Of course, no one would expect Time Warner Cable or another provider to hype a programming tier that don't include sports networks in an ad running during the biggest sporting event of the year. But the MSO, along with Comcast (Nasdaq: CMCSA) and Cox Communications, hasn't put any marketing resources into touting low-cost programming packages.
While Comcast's MyTV Choice, Time Warner Cable's TV Essentials, and Cox's TV Economy packages have generated a lot of headlines, few cable subscribers have heard about the packages. One reason why there may be little marketing resources dedicated to promoting the option is that cable affiliates don't want them to become too popular.
As Jay Rosulo, CFO at ESPN parent Disney (NYSE: DIS) explained on an earnings call Wednesday, ESPN's contracts with cable and satellite affiliates mandate that it be carried on their most popular programming tiers. "The MVPDs (multichannel video programming distributors) have always had the opportunity to offer small packages. What they don't have is the opportunity to offer ESPN on small packages," he said.

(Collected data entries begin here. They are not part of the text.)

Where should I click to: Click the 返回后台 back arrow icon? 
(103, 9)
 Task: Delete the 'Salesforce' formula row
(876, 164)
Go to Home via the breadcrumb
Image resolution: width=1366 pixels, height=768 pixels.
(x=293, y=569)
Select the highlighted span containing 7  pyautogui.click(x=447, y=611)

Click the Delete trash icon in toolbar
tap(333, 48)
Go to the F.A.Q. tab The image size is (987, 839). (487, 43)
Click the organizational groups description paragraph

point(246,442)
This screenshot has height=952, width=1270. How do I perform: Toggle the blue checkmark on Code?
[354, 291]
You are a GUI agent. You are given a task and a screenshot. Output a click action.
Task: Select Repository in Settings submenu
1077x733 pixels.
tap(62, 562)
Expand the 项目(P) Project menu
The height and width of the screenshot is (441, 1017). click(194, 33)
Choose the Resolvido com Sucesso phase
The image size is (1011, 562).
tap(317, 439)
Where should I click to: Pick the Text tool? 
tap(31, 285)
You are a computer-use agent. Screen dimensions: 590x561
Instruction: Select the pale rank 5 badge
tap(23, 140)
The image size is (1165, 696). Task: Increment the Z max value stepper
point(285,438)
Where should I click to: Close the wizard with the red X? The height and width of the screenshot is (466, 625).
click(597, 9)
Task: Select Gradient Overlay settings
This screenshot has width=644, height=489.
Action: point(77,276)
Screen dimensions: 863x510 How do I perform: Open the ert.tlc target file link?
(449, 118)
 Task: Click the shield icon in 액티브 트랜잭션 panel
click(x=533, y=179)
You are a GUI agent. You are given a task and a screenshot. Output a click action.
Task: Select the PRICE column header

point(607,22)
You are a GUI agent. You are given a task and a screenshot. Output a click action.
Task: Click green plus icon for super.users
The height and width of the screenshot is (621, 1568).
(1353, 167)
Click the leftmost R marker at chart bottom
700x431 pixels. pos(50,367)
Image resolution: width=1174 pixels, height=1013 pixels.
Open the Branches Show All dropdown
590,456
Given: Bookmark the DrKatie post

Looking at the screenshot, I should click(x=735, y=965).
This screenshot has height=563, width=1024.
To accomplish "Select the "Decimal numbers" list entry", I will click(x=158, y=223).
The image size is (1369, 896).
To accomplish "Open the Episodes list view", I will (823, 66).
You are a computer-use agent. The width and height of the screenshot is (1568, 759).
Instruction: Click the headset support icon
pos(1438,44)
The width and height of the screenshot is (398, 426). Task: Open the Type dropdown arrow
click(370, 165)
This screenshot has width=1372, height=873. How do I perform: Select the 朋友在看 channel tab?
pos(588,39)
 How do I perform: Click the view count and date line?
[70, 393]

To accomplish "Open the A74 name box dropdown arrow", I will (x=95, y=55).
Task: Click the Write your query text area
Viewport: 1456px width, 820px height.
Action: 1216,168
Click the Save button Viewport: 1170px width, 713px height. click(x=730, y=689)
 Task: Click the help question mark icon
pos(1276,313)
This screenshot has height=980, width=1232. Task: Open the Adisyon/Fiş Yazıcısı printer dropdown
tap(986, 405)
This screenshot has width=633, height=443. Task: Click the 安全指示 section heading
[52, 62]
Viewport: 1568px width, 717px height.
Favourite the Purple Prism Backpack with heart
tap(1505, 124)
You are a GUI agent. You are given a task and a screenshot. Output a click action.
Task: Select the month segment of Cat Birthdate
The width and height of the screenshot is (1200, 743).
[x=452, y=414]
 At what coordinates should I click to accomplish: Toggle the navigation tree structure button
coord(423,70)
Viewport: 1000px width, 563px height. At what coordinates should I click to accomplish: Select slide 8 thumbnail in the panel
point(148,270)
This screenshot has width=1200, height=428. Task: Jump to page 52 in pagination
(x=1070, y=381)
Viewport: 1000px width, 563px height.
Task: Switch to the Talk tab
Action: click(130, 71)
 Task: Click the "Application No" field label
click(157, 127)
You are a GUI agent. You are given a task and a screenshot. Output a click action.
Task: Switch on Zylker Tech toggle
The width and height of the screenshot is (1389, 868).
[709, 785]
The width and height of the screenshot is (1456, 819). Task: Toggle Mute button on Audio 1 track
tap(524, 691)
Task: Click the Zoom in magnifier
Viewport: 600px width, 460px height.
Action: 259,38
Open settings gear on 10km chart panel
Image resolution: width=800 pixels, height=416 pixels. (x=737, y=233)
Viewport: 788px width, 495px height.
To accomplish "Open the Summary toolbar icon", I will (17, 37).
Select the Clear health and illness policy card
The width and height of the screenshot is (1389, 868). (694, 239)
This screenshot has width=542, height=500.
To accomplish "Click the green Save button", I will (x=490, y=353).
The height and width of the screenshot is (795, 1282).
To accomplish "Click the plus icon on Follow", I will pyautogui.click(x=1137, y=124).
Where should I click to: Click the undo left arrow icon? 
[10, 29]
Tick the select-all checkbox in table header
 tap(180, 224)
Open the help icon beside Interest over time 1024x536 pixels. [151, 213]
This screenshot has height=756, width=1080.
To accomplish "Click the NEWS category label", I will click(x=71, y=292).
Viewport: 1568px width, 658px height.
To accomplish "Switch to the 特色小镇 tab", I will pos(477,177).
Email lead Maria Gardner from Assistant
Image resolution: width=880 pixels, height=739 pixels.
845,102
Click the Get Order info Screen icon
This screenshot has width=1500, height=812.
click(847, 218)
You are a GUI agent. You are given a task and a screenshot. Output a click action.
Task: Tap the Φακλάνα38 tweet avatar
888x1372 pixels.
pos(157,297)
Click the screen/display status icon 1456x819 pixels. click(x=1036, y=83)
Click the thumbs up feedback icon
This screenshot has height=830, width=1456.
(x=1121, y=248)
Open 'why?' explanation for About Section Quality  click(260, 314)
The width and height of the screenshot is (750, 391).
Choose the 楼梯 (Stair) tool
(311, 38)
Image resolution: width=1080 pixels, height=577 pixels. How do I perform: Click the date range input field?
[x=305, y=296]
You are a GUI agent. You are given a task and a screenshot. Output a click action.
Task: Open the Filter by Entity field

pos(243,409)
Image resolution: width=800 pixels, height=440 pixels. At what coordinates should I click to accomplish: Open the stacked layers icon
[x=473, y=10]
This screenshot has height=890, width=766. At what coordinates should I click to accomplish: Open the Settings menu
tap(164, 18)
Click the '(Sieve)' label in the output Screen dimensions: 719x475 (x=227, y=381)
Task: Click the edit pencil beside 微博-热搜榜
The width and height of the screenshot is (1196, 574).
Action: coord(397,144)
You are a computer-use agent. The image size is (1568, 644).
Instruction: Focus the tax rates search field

Time Warner Cable CEO Glenn Britt has been a proponent of developing sports programming tiers. But rather than kick ESPN onto a tier, the company has placed less expensive networks such as AMC, CNN, HGTV and CNN onto its TV Essentials programming package, and offered that tier as an option to subscribers who don't want to pay for a more expensive programming package that includes ESPN and regional sports channels. Most distributors do offer some form of sports tiers, but those channels include less expensive networks such as Fox Soccer Channel and Tennis Channel.
American Cable Association (ACA) president Matt Polka wrote an op/ed piece a few days before the Super Bowl in which he bemoaned the cost of the NFL's $42 billion in rights deals with broadcast and cable networks, and the impact it will have on consumers. Pointing to the "absence of real consumer choice," Polka called for operators to be able to distribute sports tiers.
But even if cable and satellite affiliates weren't contractually obligated to carry ESPN on expanded basic, most distributors would likely continue to carry ESPN on their most popular tiers because of competitive reasons. The landmark carriage deal that Disney signed last month with Comcast, the biggest U.S. distributor, will force other cable and satellite affiliates to reach similar deals.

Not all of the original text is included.